Exercise: Report how many lines below contain the word "agent", giving the number and no other words.

(Collected data entries)
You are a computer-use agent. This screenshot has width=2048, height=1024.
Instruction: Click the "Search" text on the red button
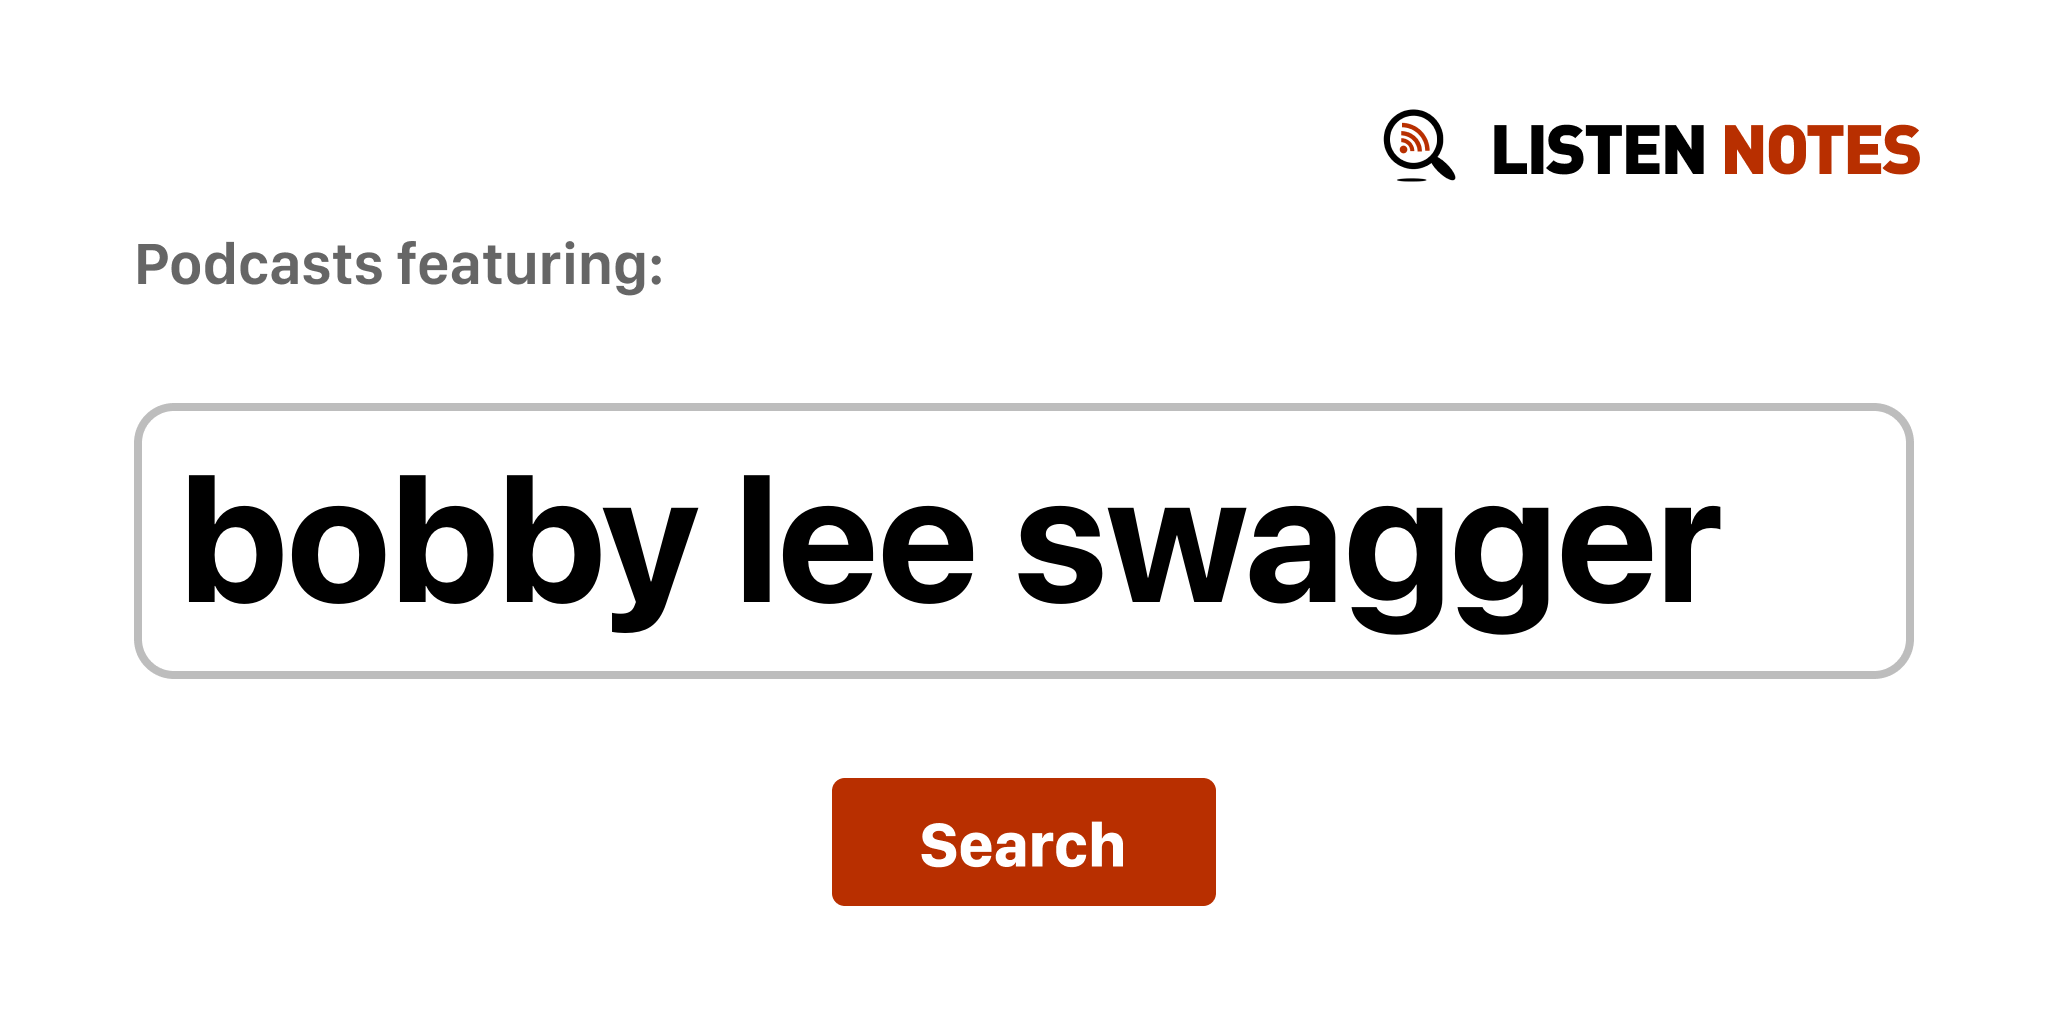click(1022, 845)
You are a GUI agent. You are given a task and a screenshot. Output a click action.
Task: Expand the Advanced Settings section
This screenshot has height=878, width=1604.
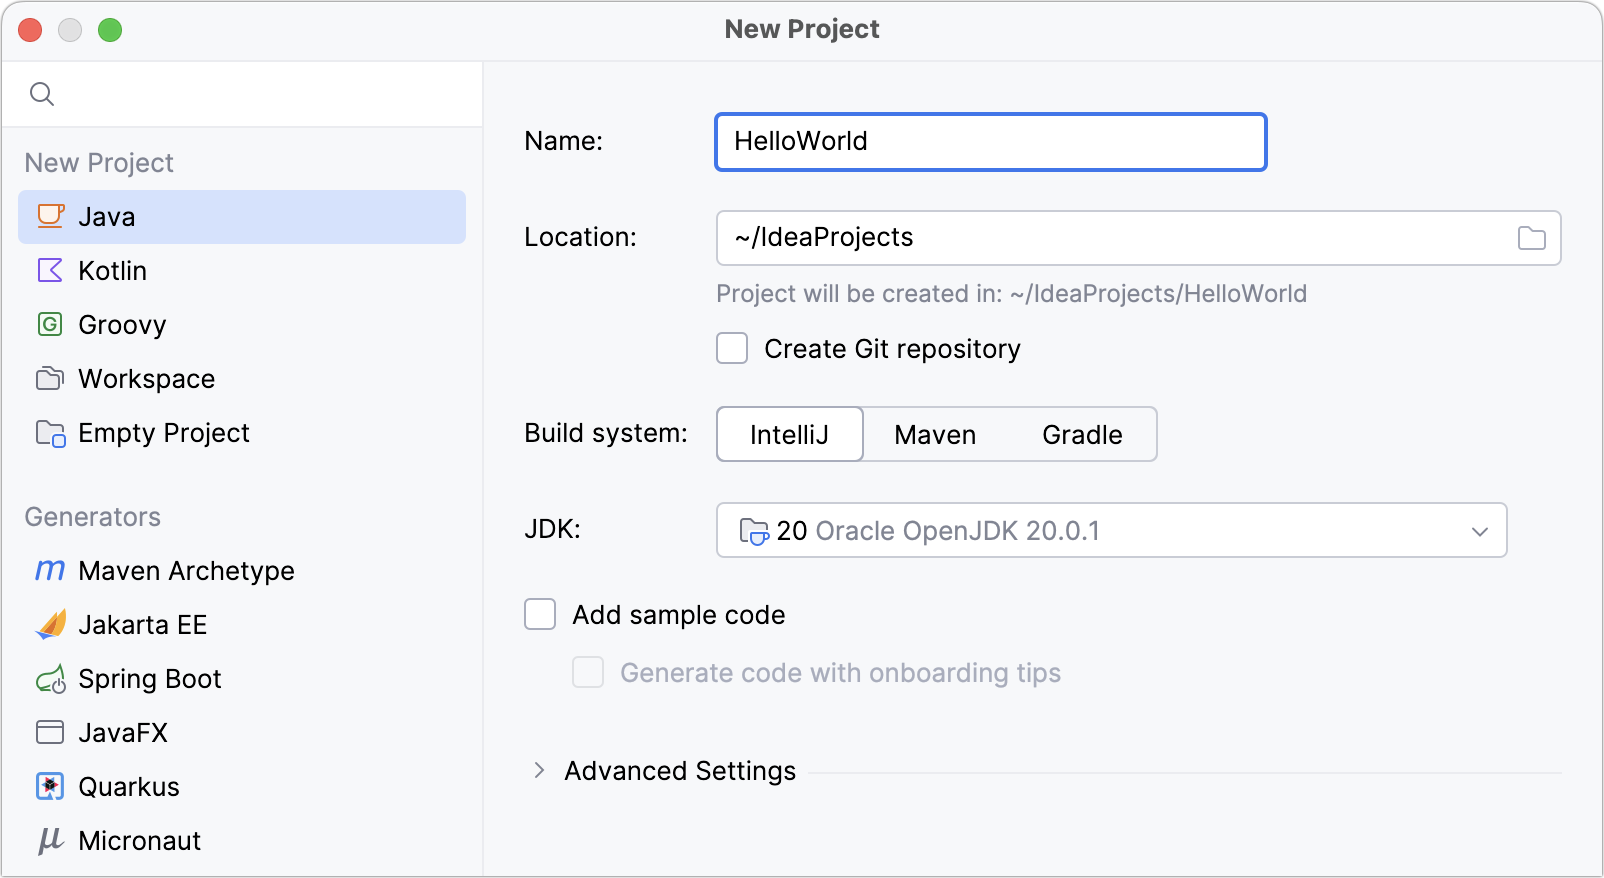pos(539,770)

Response to this exercise: 2